County Council President Hans Riemer and Catherine Leggett are teaming up to propose renaming the former Woodward High School after the Rev. Josiah Henson, who was enslaved on a plantation near the North Bethesda school.
Montgomery County Public Schools plans to overhaul and reopen the high school on Old Georgetown Road to relieve crowding in the Walter Johnson High School cluster and in the Downcounty Consortium. The school is currently accommodating students from Tilden Middle, whose building is being modernized. The Tilden project should be completed by 2019, and Woodward High is slated to reopen in 2022, the letter from Riemer and Leggett stated.
Henson is known for penning an autobiography after his escape to freedom and inspiring the novel Uncle Tom’s Cabin by Harriett Beecher Stowe, which helped turn the tide against slavery.
“Josiah Henson, by struggling for freedom and writing his story, which provided the inspiration for Stowe’s novel, played a crucial and very specific role in the story of how our country finally ended slavery,” Riemer and Leggett—who is married to County Executive Ike Leggett—wrote in a July 19 letter to the school board. “Reverend Henson has never received the recognition that he deserves. He is one of Montgomery County’s greatest unsung heroes.”
The school is currently named after Montgomery County Judge Charles W. Woodward, but Riemer and Leggett asked the school board to consider a change, especially given the site’s proximity to the farm where Henson spent part of his life.
The Riley plantation covered the land where the Luxmanor neighborhood and the office buildings on Executive Boulevard now sit, according to the letter. It also included what is now Josiah Henson Special Park, which is expanding as archaeologists try to locate the “log hut” that Henson described as his living quarters.
The slave-owning family’s house still stands on the park grounds, and the site will soon feature a visitor center and museum about Henson; Leggett chairs the campaign committee that has raised funds for these improvements.
“Josiah Henson’s work managing the business of the Riley farm or plantation included taking goods to market in Georgetown on Old Georgetown Road. As a result, he walked the ground in this area for many years, where both school properties, as well as Luxmanor [Elementary School], sit today,” the letter stated. “Naming a high school in his honor would serve to pay tribute to his achievements, reminding our community of our unique history and the role of African American leaders in our County since its earliest days.”
Riemer and Leggett also note that Henson was an educator, establishing a trade school in Canada after he escaped enslavement.
The letter concluded by inviting board members to an August screening of the film Josiah, about Henson’s life, at AFI Silver in Silver Spring.
School board President Michael Durso said he appreciated the suggestion, although he said it was a bit premature.
“I think it has some interest, especially in the location of where Woodward is now,” Durso said of the proposal to name the school in Henson’s honor.

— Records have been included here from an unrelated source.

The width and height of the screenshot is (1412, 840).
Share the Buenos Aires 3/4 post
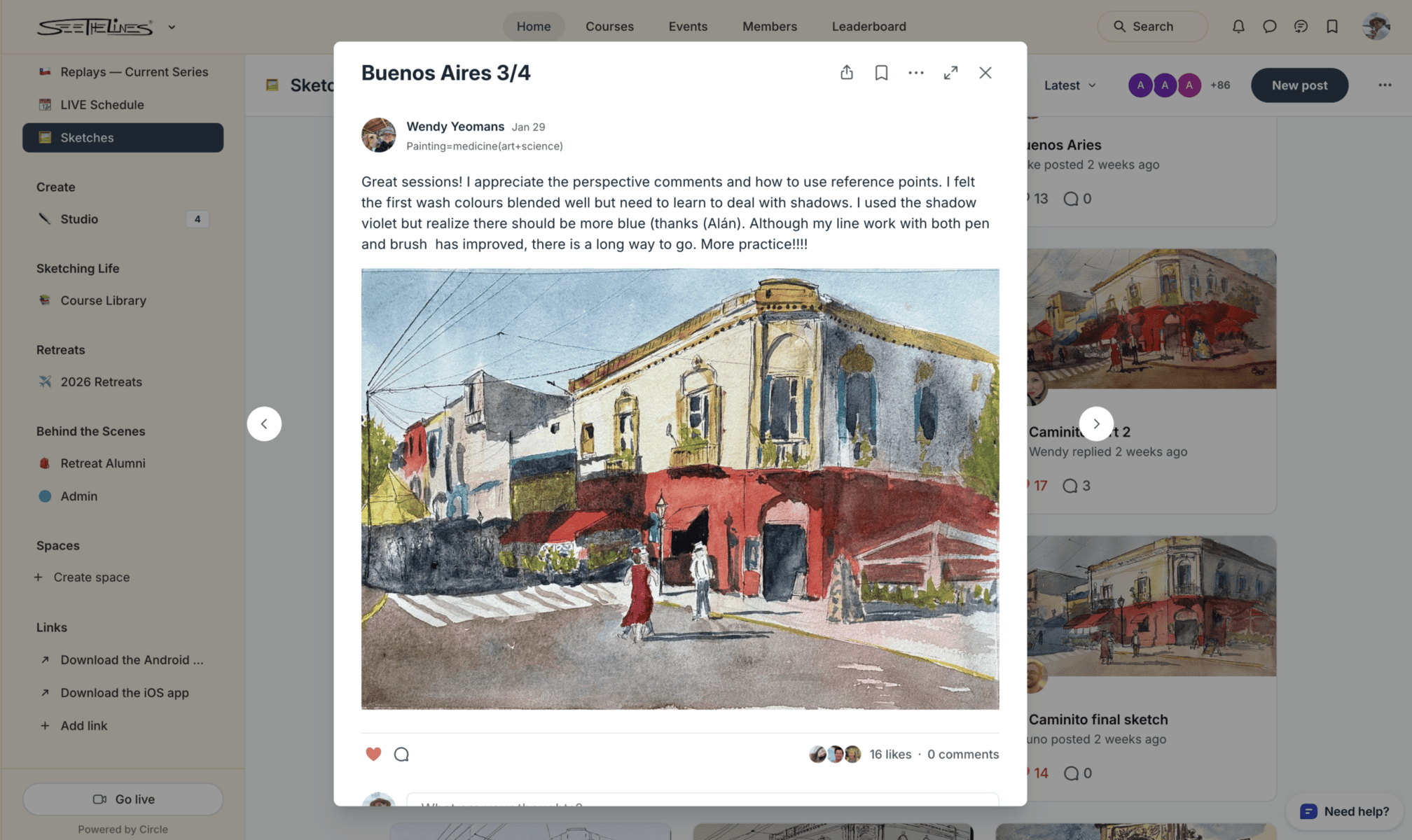point(846,73)
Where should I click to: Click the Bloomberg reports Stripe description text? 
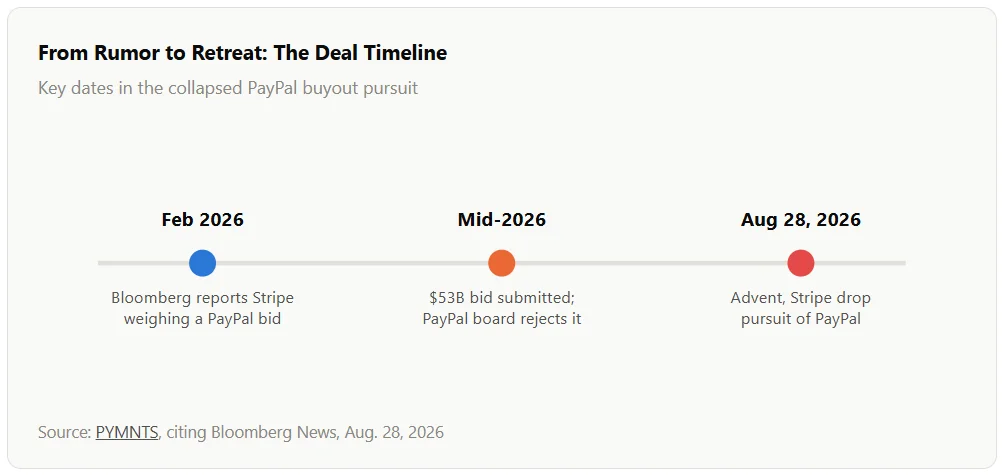click(x=203, y=308)
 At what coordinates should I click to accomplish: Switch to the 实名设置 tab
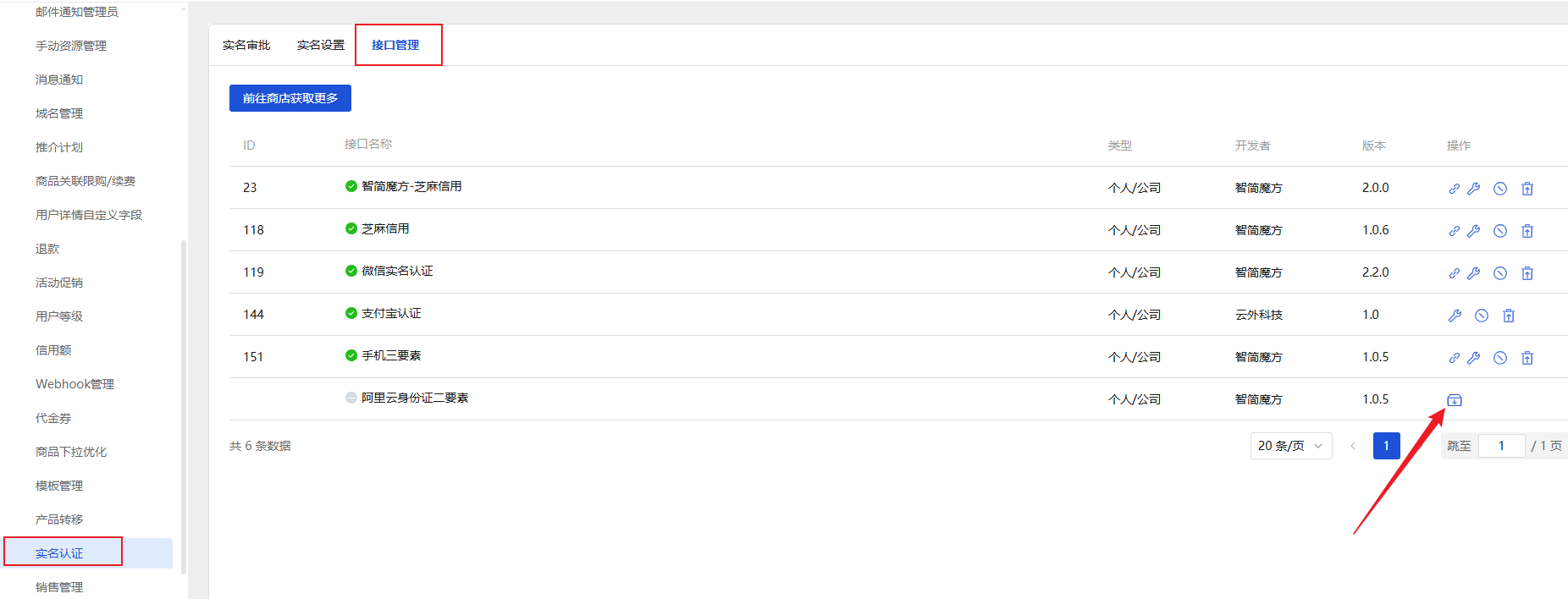click(321, 45)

The school has a process for deciding on school names and gathers input from community members before choosing one, he said. He said schools do sometimes receive new names at their reopening, mentioning Roscoe Nix Elementary and A. Mario Loiederman Middle as examples.
Riemer said he and Leggett brought forward their suggestion now because of the increased interest in Henson’s life, with the release of the Josiah documentary and a biography called The Road to Dawn.
“So there’s a lot happening now, and my recommendation here with Catherine Leggett is to put this name out there and to ensure that it’s considered in the process,” he said.